Image recognition using Keras

Image recognition using Keras

Introduction

In this assignment you will use the Keras Neural Network API for Python to build neural networks for image classification.  

Data Set

The data set contains 60.000 images labeled with 10 different categories:

Numeric ID Category Name
0 airplane
1 automobile
2 bird
3 cat
4 deer
5 dog
6 frog
7 horse
8 ship
9 truck

Each image is 32×32 pixels large and there are three color channels (red, green blue). Each image can therefore be represented as three 32×32 matrices or one 32x32x3 cube.
Here are some example images:

Error! Filename not specified.

Getting started: Installing Numpy, Keras and TensorFlow

Keras is a high-level Python API that allows you to easily construct, train, and apply neural networks.
However, Keras is not a neural network library itself and depends on one of several neural network backends. We will use the Tensorflow backend. TensorFlow is an open-source library for neural networks (and other mathematical models based on sequences of matrix and tensor computations), originally developed by Google.

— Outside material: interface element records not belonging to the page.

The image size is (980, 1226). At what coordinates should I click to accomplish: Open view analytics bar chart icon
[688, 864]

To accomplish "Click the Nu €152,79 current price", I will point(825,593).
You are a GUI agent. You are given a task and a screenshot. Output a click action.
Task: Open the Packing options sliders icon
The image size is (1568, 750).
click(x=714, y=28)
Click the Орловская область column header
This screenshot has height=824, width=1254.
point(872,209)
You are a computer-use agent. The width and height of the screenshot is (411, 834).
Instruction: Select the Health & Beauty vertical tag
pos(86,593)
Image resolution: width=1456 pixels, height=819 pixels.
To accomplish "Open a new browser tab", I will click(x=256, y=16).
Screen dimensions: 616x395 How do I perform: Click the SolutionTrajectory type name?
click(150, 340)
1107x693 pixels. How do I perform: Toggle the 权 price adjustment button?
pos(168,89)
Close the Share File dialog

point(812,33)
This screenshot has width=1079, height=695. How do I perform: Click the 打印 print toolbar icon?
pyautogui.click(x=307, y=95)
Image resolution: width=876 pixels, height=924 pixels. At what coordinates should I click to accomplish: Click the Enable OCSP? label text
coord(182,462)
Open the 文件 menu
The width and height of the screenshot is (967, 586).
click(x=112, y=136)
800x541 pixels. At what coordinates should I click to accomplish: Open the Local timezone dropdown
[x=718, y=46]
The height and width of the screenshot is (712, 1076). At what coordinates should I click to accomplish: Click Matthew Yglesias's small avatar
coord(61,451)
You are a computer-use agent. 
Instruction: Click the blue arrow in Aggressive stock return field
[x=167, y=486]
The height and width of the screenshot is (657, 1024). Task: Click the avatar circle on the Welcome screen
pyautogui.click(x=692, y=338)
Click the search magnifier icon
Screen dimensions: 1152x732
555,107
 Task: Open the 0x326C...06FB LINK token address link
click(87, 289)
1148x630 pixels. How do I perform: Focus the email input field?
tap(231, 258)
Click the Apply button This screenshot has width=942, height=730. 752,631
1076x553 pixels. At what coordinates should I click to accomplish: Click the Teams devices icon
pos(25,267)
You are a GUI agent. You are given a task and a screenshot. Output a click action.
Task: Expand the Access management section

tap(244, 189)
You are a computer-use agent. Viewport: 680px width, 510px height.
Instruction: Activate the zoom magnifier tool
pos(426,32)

Numpy is a numeric computing package for Python. Keras uses numpy data structures.

Using an interactive Python shell

For this homework assignment, it can be useful to use an interactive Python interpreter to run experiments. We recommend using Jupyter Notebook, which is a web-application that allows you to type and run Python code in a web browser. Other options include IPython qtconsole or the built-in ipython console in Anaconda’s Spyder IDE. 

Part 1 – Loading the CIFAR-10 Data

The following code fragment imports the CIFAR-10 data using Keras.

from keras.datasets import cifar10

train, test = cifar10.load_data()

xtrain, ytrain = train

xtest, ytest = test

xtrain, ytrain, xtest, and ytest are numpy n-dimension arrays, containing the training and testing data.
You can look at the format of these arrays:

>>> xtrain.shape
(50000, 32, 32, 3)
>>>  ytrain.shape
(50000, 1)

The input training data (xtrain) is a 4-dimensional array containing 50000 images, each of them a 32x32x3 tensor. Numpy arrays can be indexed like nested Python lists, so xtrain[0] will give you the first 32x32x3 image.

The input label (ytrain) is a vector containing the numeric class for each image. For example, xtrain[0] is an image of a frog and therefore ytrain[0] contains the value 6.

Visualizing Images

from matplotlib import pyplot as plt
%matplotlib inline
xtrain, ytrain_1hot, xtest, ytest_1hot = load_cifar10()
plt.imshow(xtrain[6]) 

1-hot representation for class labels

The output layer of the neural networks will contain 10 neurons corresponding to the 10 classes. The classifier predicts the class whose corresponding neuron has the highest activation. We need to convert the numeric indices for each image into a 1-hot vector of length 10, so that the for class label n the n-th element is 1 and all other elements are 0.

Write the function load_cifar10(), which should load the cifar-10 data as described above and should return 4 numpy arrays xtrain, ytrain_1hot, xtest, ytest_1hot. Your function should convert the y arrays into the 1-hot representation.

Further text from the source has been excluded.